For this exercise, copy exactly only the lines from the one containing "Click the New York Stock Exchange label" to the final line of the material below, without the pictures.

= Beginning of Section =

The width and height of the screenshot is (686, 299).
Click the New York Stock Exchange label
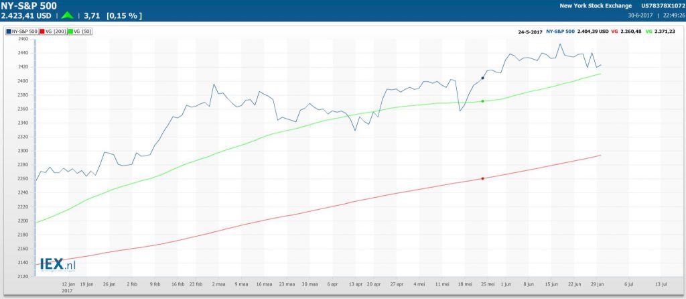596,5
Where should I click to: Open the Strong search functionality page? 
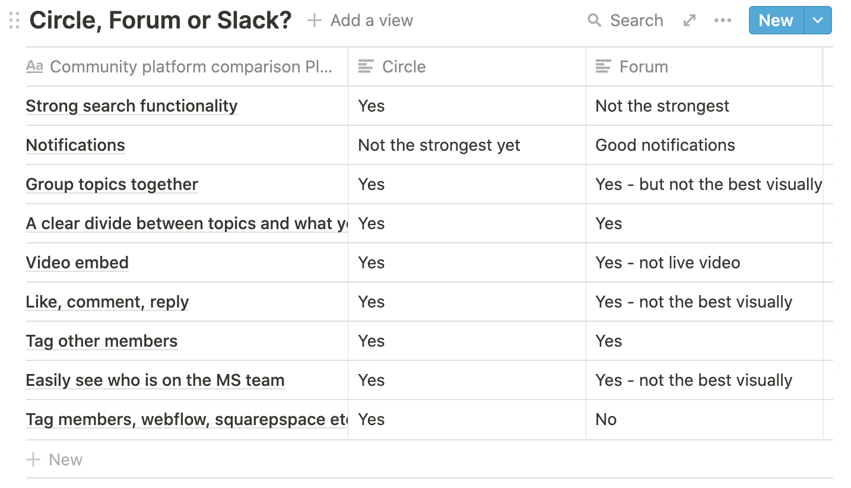pos(132,106)
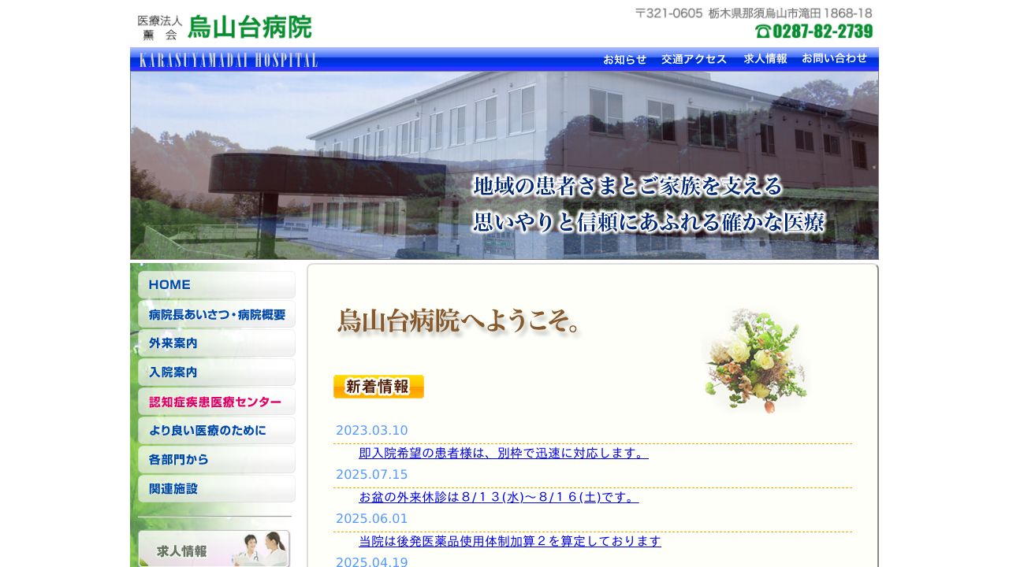The height and width of the screenshot is (567, 1009).
Task: Select 求人情報 in the top navigation bar
Action: coord(765,58)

= End of Section =

• _Exercise response_
Click the New York Stock Exchange label
596,5
Where should I click to: Open the Strong search functionality page? 
pos(132,106)
The height and width of the screenshot is (567, 1009).
Task: Select 求人情報 in the top navigation bar
Action: coord(765,58)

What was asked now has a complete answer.